AIM: Reproduce a section of the cosine-sum solutions word for word, beginning at the words "The cosine value" and stopping after "of the coordinate).".

EXCERPTED TEXT:

=======

A geometry problem by Chandrashekar Giridharan

Relevant wiki: Proving Trigonometric Identities - Basic

$\begin{aligned} S & = \cos \theta^\circ + \cos (\theta^\circ + 1^\circ) + \cos (\theta^\circ + 2^\circ) + \cdots + \cos (\theta^\circ + 359^\circ) \\ & = \sum_{k=0}^{359} \cos (\theta^\circ + k^\circ) \\ & = \sum_{k=0}^{179} \cos (\theta^\circ + k^\circ) \color{#3D99F6} + \sum_{k=180}^{359} \cos (\theta^\circ + k^\circ) & \small \color{#3D99F6} \text{Note that }\cos (180^\circ - x) = - \cos x \\ & = \sum_{k=0}^{179} \cos (\theta^\circ + k^\circ) \color{#3D99F6} - \sum_{k=180}^{359} \cos (180^\circ - (\theta^\circ + k^\circ)) \\ & = \sum_{k=0}^{179} \cos (\theta^\circ + k^\circ) - \sum_{k=0}^{179} \color{#3D99F6} \cos (- \theta^\circ - k^\circ) & \small \color{#3D99F6} \text{Note that }\cos (- x) = \cos x \\ & = \sum_{k=0}^{179} \cos (\theta^\circ + k^\circ) - \sum_{k=0}^{179} \color{#3D99F6} \cos (\theta^\circ + k^\circ) \\ & = \boxed{0} \end{aligned}$

Relevant wiki: Trigonometric Periodicity Identities

The cosine value is the signed distance from the point on the unit circle to the $y$ -axis (or if written as a coordinate point, the $x$ part of the coordinate).

Each of the angle values has a matching one reflected over the $y$ -axis where the cosines are opposites. For example, $\cos(60^\circ) = -\cos(120^\circ) .$ (The only exceptions are at 90 and 270 degrees, which are both 0 to begin with.) When these pairs are added up, they equal 0. Since all angle values from 0 to 359 can be matched in this way (this represents 180 pairs, 360 angles total) the overall sum must be 0.

=======

INFORMATION SUPPLIED:
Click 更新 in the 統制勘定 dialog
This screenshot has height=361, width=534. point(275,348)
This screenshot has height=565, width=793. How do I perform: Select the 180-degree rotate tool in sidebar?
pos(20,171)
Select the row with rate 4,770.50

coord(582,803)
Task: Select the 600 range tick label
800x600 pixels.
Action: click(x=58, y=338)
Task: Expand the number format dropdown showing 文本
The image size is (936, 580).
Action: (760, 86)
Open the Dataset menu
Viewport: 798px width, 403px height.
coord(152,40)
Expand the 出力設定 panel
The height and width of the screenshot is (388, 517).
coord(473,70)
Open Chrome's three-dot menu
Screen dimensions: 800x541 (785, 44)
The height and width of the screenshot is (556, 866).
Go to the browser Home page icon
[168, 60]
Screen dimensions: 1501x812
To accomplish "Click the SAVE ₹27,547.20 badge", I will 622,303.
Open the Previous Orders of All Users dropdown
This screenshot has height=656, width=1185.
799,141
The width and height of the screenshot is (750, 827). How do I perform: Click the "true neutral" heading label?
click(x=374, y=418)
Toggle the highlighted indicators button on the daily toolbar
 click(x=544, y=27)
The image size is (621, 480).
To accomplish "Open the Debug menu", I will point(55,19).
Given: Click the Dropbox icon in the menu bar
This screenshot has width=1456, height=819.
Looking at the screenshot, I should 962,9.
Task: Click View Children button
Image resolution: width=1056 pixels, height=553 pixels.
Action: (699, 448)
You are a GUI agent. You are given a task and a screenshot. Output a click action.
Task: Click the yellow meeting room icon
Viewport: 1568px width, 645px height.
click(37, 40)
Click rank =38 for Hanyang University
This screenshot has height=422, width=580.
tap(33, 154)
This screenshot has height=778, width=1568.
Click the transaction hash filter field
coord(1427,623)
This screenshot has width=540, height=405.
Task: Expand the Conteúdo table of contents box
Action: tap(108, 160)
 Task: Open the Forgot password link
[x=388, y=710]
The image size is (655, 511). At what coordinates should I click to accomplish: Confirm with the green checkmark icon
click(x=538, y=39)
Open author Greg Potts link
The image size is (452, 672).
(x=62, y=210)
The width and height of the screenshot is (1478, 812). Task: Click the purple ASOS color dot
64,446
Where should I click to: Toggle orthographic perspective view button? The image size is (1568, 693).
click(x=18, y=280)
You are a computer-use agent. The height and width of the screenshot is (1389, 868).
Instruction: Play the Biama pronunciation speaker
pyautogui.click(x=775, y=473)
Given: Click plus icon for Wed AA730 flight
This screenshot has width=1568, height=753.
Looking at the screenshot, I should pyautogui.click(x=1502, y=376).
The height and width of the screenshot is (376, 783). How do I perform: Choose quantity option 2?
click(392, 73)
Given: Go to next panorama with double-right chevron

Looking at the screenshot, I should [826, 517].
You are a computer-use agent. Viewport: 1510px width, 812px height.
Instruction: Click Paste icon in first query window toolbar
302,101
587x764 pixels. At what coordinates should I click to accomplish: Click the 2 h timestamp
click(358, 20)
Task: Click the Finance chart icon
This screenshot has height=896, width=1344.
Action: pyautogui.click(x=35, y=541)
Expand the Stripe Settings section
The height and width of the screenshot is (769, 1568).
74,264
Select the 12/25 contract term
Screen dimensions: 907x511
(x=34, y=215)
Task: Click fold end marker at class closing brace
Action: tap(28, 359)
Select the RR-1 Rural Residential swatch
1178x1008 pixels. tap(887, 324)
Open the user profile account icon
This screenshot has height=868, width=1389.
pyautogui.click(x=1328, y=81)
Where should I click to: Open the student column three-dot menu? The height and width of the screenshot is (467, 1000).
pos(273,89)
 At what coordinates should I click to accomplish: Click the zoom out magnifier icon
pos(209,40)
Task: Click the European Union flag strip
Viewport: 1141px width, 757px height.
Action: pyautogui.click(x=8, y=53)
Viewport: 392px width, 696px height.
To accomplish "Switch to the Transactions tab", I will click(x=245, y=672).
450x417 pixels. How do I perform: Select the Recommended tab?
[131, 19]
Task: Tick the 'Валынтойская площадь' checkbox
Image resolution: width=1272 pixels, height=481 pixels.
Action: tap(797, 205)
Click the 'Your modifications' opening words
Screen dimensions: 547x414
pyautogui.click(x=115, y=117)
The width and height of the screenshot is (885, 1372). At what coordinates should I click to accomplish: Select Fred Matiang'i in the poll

=======

WORKED ANSWER:
The cosine value is the signed distance from the point on the unit circle to the $y$ -axis (or if written as a coordinate point, the $x$ part of the coordinate).